### PROBLEM DESCRIPTION
Take the items from the first line through the line containing "(x=94, y=34)" and write them out again, swapping "GUI agent" for "interface agent" and leaving everything else unchanged.

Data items
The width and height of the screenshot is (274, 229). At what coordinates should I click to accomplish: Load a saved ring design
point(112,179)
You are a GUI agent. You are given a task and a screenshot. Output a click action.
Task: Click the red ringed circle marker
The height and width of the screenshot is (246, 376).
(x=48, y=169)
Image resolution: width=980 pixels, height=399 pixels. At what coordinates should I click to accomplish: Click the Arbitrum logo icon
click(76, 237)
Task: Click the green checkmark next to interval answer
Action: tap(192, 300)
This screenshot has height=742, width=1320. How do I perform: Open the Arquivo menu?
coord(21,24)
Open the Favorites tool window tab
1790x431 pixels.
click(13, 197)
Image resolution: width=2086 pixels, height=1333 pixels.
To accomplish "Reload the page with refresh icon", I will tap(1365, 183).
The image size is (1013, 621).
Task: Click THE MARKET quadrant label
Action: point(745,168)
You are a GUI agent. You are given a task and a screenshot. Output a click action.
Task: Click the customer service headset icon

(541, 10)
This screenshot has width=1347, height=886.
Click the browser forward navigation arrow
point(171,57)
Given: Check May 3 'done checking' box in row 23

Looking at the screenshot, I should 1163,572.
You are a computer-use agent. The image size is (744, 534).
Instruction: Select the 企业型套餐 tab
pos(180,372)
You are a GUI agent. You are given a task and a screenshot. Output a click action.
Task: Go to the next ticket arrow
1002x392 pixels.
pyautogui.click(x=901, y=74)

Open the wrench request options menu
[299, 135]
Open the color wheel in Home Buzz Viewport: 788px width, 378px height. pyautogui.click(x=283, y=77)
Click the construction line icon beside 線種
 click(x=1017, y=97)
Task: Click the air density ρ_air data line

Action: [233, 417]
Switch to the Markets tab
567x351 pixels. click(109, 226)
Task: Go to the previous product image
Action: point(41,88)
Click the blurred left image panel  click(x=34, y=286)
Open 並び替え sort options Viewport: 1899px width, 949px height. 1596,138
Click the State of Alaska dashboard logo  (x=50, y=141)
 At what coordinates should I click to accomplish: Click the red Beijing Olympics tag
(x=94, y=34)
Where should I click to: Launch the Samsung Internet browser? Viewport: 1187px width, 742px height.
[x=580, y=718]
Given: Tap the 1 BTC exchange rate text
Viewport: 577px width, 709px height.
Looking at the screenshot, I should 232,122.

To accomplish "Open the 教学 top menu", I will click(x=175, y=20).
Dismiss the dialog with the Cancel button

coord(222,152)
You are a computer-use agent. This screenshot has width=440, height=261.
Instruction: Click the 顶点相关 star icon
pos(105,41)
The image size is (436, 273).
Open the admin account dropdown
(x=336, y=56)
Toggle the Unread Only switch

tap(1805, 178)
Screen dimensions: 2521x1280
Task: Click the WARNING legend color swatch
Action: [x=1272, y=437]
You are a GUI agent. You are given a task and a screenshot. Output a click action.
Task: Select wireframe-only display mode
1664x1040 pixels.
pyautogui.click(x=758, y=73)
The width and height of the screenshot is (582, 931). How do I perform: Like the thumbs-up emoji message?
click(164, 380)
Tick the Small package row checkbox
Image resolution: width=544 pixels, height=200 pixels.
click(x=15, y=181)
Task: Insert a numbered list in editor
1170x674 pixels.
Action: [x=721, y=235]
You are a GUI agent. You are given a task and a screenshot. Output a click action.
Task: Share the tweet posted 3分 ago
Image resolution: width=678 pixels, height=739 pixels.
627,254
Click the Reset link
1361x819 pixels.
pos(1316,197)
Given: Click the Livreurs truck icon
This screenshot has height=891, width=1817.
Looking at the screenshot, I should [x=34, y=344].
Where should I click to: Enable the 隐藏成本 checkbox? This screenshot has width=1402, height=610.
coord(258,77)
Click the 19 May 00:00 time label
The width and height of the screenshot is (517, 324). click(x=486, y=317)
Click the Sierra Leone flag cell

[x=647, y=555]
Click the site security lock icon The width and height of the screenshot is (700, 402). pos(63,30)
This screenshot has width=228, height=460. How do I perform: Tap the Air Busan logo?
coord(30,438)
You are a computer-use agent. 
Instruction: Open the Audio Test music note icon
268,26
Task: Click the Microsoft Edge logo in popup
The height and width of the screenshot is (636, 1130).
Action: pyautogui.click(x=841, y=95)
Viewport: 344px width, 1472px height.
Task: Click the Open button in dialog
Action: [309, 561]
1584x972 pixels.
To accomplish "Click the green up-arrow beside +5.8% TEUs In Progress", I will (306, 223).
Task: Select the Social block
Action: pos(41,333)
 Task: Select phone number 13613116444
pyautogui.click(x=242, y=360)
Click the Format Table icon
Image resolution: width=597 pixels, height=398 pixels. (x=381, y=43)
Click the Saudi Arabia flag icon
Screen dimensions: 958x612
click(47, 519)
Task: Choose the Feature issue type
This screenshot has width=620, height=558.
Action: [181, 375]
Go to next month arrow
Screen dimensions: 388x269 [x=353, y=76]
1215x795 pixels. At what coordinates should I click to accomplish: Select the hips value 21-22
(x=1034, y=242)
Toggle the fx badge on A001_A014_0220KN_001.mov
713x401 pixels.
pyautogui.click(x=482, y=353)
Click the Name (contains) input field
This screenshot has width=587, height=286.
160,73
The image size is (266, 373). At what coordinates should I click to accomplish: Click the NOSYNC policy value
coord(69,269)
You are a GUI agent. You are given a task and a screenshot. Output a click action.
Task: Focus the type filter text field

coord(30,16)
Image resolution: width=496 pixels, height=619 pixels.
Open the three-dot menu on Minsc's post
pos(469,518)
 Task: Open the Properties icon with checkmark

### THE RESULT
The width and height of the screenshot is (274, 229). At what coordinates should I click to accomplish: Load a saved ring design
point(112,179)
You are a interface agent. You are given a task and a screenshot. Output a click action.
Task: Click the red ringed circle marker
The height and width of the screenshot is (246, 376).
(x=48, y=169)
Image resolution: width=980 pixels, height=399 pixels. At what coordinates should I click to accomplish: Click the Arbitrum logo icon
click(76, 237)
Task: Click the green checkmark next to interval answer
Action: tap(192, 300)
This screenshot has height=742, width=1320. How do I perform: Open the Arquivo menu?
coord(21,24)
Open the Favorites tool window tab
1790x431 pixels.
click(13, 197)
Image resolution: width=2086 pixels, height=1333 pixels.
To accomplish "Reload the page with refresh icon", I will tap(1365, 183).
The image size is (1013, 621).
Task: Click THE MARKET quadrant label
Action: point(745,168)
You are a interface agent. You are given a task and a screenshot. Output a click action.
Task: Click the customer service headset icon

(541, 10)
This screenshot has width=1347, height=886.
Click the browser forward navigation arrow
point(171,57)
Given: Check May 3 'done checking' box in row 23

Looking at the screenshot, I should 1163,572.
You are a computer-use agent. The image size is (744, 534).
Instruction: Select the 企业型套餐 tab
pos(180,372)
You are a interface agent. You are given a task and a screenshot. Output a click action.
Task: Go to the next ticket arrow
1002x392 pixels.
pyautogui.click(x=901, y=74)

Open the wrench request options menu
[299, 135]
Open the color wheel in Home Buzz Viewport: 788px width, 378px height. pyautogui.click(x=283, y=77)
Click the construction line icon beside 線種
 click(x=1017, y=97)
Task: Click the air density ρ_air data line

Action: [233, 417]
Switch to the Markets tab
567x351 pixels. click(109, 226)
Task: Go to the previous product image
Action: point(41,88)
Click the blurred left image panel  click(x=34, y=286)
Open 並び替え sort options Viewport: 1899px width, 949px height. 1596,138
Click the State of Alaska dashboard logo  (x=50, y=141)
 At what coordinates should I click to accomplish: Click the red Beijing Olympics tag
(x=94, y=34)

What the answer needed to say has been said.